I suppose I should write something.

I’m feeling a little apathetic at the moment, due partly to the general douchiness of people and the fact that I’m feeling a bit overwhelmed about things. (Heh… perhaps that’s an understatement.) Work has to change. It has to. I need definites and this company doesn’t seem to operate on definites. I suppose that’s a lot to ask since it’s a company that thrives on the lurchiness of the currency market but my nature can’t seem to take it. I like things to be clearly defined…

Not to mention that I hate working late in the day, which I have to do to accommodate the training of the new girl. I can’t seem to get started properly if I can’t get started right away.
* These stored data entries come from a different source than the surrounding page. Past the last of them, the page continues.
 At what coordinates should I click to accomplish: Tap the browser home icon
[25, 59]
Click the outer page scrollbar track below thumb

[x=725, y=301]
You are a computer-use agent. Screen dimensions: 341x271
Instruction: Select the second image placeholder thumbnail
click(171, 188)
I need to find a way to kick my brain on and into gear the way I can when I’m at work first thing. There are so many things I only half know and have to catch up on that whenever I attempt to take a hack at it, I get so far and then feel totally overwhelmed. I made a list yesterday, to prioritise and well, I had a little freakout in the back office. But I’m getting there. I’m getting there.
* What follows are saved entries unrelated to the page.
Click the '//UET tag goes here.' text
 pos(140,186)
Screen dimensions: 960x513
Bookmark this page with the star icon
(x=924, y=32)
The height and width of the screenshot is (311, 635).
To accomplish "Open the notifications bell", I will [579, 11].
Walking to the bus stop after work these days is strange. The streets are entirely empty. Along the one road I usually take it’s like a ghost town. All the trees, bereft of leaves, are still adorned with green and white christmas lights. The wind makes the sign above the parkade squeak forlornly and the bells on the street-lamp flags jingle weirdly. I think they’re supposed to be jolly, but when there is nothing and no one on the street they just sound so hollow and wistful. A pale green light floods the facade of the Strathcona (I suppose it’s meant to be festive.) and beside it, the hulk of the new condo stares out over the city and the harbour with hollow eyes, murmuring as the wind darts through the cavernous openings and makes the cranes creak ominously.

It makes me feel lonely.

In other news, I’m sick. Again.

I blame stress because I’ve been taking care of myself. Honest! I have! You know: sleep, actually eating and not eating crap – or at least not too much. But no, no I can’t seem to shake this cold and now it’s worse. It’s of near strep-throat proportions. Bastard germs.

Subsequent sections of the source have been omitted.